__Jobs__:
1: Reproduce the blues guitar text from "It is believed" to "W.C. Handy Award.".
2: List the musical features that, according to the opening sentence of the blues guitar text, could be used to define the blues.
3: Carry on the blues guitar text from its last sentence.

__Source passage__:
Of course, you could define the blues by the call-response structure, the dominant 7th chords, the shuffle rhythm, the I-IV-V progression and things like these, but the most complete definition is one that Eric Clapton himself gave to blues music in an interview in 1998:

My definition of Blues is that it’s a musical form which is very disciplined and structured coupled with a state of mind, and you can have either of those things but it’s the two together that make it what it is. And you need to be a student for one, and a human being for the other, but those things alone don’t do it. (Eric Clapton, 1998)
The Blues History

There are many books on the history of blues. It was born in the 20th century’s Mississippi Delta in the U.S., short after the Civil War. This music style was played by slaves and white people referred to it as sorrow songs, plantation songs or workaday songs. The term blues was used for the first time around 1925.

It is believed that the band leader William Christopher Handy was the one to write the first blues songs in 1909, which was later printed and documented. The song was initially called Memphis Blues and got the name of Mister Crump later. He got his inspiration from a blues song he heard in the Mississippi railway station six years earlier. W.C. Handy wrote other songs too, such as Beale Street Blues or St. Louis Blues and nowadays there’s a blues award named after him - the W.C. Handy Award.

What Do You Need To Learn To Play Blues Guitar?

In order to learn to play blues guitar, there are a few things you need. First of all, you need to own an electric or acoustic guitar with strings made from other than nylon in standard tuning. You also need to know how to read tablature, as well as have some basic guitar knowledge and know how to play a few chords.

You also need some Eric Clapton CDs with blues classics, such as Blues Breakers, From the Cradle or Eric Clapton Unplugged and a good CD player with an auto-repeat shuffle. There’s also a plug-in for Winamp you can use to slow down music. A small chord book you can find in any guitar shop is also handy. But most importantly, in order to learn to play blues guitar, you need some good ears.

If you already have some basic guitar knowledge, you can learn to play blues guitar on your own, with the aid of a simple chord book. However, finding a blues guitar teacher who is willing to help you learn to play blues guitar in your area is definitely a good thing. If you have the time and money to take up private lessons, this will probably help improving your guitar playing skills.



Blues Guitar Legends: B. B. King

Friday, October 31st, 2008
Nick Koch asked:


He moves slowly now, his 82-year-old body starting to betray him, joints aching from time and the endless miles he’s traveled over a lifetime. He steps onto the stage, throws the strap of the Gibson ES-335 over his shoulder and squints slightly into the cheering crowd. His face breaks into a wide, humbled, almost embarrassed smile as a rumbling "Good Evening" floats out to his audience. As his left hand moves to the neck of the guitar and the right hand reaches down and strikes the strings, the years melt away and suddenly you find yourself watching a master craftsman ply his trade. The house fills with those unmistakable midnight blue tones that raise the hairs on the back of your neck. B. B. King half closes his eyes, screws up his face, and…he’s off into his own place, taking you with him.

__Listed entries__:
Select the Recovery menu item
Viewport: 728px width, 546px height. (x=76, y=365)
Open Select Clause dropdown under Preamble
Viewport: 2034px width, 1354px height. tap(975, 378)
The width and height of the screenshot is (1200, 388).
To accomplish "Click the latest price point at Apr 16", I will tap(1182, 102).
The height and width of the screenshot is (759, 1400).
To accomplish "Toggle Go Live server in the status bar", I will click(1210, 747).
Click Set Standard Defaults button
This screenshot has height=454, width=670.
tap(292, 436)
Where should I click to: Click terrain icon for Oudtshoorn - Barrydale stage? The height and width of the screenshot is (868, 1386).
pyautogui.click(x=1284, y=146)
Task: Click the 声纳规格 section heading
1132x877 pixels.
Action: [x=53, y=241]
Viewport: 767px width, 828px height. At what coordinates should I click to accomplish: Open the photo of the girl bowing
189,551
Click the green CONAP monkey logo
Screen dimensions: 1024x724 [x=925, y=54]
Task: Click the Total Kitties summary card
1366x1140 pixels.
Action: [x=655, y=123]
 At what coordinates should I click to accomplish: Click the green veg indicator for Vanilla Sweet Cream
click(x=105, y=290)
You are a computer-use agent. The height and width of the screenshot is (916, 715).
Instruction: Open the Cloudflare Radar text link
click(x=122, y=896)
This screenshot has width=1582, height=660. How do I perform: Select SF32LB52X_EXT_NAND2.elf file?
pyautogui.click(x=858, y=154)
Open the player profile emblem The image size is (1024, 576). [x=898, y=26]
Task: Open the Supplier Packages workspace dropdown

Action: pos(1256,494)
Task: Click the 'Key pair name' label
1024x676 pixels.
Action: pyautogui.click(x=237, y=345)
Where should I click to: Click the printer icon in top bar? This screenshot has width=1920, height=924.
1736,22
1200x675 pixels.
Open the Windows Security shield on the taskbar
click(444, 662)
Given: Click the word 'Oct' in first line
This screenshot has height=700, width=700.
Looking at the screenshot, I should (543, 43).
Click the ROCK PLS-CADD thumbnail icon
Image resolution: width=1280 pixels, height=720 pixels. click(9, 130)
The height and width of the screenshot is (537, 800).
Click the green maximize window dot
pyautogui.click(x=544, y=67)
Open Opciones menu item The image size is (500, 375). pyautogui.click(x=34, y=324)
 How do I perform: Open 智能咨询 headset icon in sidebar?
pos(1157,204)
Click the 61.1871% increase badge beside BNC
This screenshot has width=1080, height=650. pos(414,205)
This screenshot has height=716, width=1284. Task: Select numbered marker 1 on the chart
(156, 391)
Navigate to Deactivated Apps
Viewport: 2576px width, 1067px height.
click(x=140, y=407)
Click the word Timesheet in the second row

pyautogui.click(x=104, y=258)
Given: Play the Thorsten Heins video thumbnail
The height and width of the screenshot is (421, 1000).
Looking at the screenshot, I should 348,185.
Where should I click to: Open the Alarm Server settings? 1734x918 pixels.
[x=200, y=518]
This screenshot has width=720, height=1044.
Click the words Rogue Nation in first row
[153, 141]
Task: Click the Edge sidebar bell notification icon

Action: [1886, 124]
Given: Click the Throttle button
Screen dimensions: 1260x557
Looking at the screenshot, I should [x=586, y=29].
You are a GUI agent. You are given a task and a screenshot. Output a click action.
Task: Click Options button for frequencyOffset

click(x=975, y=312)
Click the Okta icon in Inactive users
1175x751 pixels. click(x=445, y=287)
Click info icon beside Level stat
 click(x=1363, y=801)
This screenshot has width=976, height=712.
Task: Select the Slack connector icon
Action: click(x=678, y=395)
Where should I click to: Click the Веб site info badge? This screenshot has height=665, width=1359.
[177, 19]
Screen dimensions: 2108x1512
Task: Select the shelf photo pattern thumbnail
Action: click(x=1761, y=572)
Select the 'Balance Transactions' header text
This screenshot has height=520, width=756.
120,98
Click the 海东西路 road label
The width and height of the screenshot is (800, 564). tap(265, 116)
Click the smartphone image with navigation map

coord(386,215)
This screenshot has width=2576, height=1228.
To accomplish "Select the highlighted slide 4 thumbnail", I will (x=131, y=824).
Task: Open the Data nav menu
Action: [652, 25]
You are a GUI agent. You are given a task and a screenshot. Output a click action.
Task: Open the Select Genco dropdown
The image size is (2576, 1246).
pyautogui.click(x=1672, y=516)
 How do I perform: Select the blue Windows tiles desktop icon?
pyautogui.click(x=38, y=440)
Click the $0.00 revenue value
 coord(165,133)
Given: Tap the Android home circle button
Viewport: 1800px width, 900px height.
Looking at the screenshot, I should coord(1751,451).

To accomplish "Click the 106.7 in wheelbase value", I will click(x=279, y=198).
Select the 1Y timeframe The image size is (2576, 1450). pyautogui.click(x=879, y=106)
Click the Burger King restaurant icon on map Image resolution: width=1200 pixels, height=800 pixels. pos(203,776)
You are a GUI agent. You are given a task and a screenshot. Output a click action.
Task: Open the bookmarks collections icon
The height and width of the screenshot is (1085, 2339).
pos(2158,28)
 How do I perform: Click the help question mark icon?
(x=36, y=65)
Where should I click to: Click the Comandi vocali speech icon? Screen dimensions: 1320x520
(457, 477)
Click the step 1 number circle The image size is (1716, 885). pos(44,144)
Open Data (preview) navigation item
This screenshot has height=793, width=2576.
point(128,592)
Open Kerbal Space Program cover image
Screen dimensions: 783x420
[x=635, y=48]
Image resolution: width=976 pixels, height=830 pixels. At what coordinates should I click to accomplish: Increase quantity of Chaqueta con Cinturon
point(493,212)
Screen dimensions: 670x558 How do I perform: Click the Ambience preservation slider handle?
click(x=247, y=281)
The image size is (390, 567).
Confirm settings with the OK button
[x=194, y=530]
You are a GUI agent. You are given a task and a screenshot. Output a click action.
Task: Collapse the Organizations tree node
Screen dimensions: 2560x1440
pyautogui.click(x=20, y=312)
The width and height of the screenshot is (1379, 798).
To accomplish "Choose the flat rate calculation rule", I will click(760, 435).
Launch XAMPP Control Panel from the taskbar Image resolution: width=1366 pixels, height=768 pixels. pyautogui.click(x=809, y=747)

__Exercise results__:
1:
It is believed that the band leader William Christopher Handy was the one to write the first blues songs in 1909, which was later printed and documented. The song was initially called Memphis Blues and got the name of Mister Crump later. He got his inspiration from a blues song he heard in the Mississippi railway station six years earlier. W.C. Handy wrote other songs too, such as Beale Street Blues or St. Louis Blues and nowadays there’s a blues award named after him - the W.C. Handy Award.

2:
- The call-response structure
- The dominant 7th chords
- The shuffle rhythm
- The I-IV-V progression

3:
Born Riley B. King on September 16th, 1925 on a plantation in Mississippi, his early life was as a farm worker. A guitar-playing pastor at the Sanctified Church awed him with his playing when B. B. was five years old, but he did not buy his first guitar until he was 12. Working has a house-boy for $15 a month, he saved as much as he could (still needing a loan from his boss) and bought a red Stella Acoustic from a man down the road. Like so many blues guitar players of his time, he gave himself guitar lessons with the assistance of a couple of books and the popular recordings of the day. At fifteen he played on the streets for change in his native Indianolo, but later got the itch to move on in search of a music career, hitchhiking to Memphis in 1946.

After busking and playing in gospel groups in Memphis for a year, King was given an opportunity to play on a popular radio local radio show hosted by harmonica legend Sonny Boy Williamson. From there, he moved to regular gigs in Beale Streets clubs. Soon after, B.B. secured a stint on WDIA hosting a radio spot, singing blues and playing records under the self-appointed air-name Beales Street Blues Boy, shortening it to B. B. King. His first recordings were done in 1949, for Sam Phillips’ Sun Records, but his first hit came in December 1951 with his remake of Lowell Fulson’s "Three O’Clock Blues”. He scored four number one R&B hits between 1951 and 1954, including his now signature "You Upset Me Baby”.

By 1955, King had quit his radio show on WDIA, bought a bus, and embarked on a cross-country tour. In 1958, the bus hit a gas truck on a bridge in Texas. Although King nor none of his band members were on the bus at the time, the truck driver was killed. It took King several years to pay the debts incurred as a result of the accident.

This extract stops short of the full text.